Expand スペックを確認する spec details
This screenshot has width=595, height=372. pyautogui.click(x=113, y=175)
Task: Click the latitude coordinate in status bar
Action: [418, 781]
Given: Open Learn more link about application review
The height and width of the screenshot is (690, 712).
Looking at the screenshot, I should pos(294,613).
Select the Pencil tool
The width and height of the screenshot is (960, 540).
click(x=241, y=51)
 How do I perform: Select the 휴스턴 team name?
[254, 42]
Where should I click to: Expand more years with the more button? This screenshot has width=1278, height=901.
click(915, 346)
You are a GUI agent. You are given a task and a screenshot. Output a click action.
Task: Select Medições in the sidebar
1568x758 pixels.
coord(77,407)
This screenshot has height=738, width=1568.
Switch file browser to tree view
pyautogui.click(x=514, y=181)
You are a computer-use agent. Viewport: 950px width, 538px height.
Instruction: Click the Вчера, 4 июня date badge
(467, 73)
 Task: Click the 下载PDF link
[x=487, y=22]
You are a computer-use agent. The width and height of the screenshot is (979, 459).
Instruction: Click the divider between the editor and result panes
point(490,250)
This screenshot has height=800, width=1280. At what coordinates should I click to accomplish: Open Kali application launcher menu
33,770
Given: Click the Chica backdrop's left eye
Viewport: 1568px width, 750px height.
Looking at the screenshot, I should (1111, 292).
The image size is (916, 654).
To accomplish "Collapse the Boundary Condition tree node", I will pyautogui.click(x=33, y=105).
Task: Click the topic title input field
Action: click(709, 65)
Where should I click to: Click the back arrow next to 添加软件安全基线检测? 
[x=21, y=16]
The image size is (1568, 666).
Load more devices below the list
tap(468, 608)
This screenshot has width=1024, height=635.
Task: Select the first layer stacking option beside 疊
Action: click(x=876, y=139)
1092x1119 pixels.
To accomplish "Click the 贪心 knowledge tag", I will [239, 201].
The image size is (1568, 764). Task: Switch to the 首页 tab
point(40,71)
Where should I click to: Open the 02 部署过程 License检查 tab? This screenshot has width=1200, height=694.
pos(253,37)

→ **DESCRIÇÃO DA TAREFA**: Edite as entradas desde a linha que contém "Where should I click to: Click" até o fim das entradas, trocando "devices" por "users" e mantendo todo o resto igual.

→ **RESPOSTA COMPLETA**:
Where should I click to: Click the back arrow next to 添加软件安全基线检测? 
[x=21, y=16]
The image size is (1568, 666).
Load more users below the list
tap(468, 608)
This screenshot has width=1024, height=635.
Task: Select the first layer stacking option beside 疊
Action: click(x=876, y=139)
1092x1119 pixels.
To accomplish "Click the 贪心 knowledge tag", I will [239, 201].
The image size is (1568, 764). Task: Switch to the 首页 tab
point(40,71)
Where should I click to: Open the 02 部署过程 License检查 tab? This screenshot has width=1200, height=694.
pos(253,37)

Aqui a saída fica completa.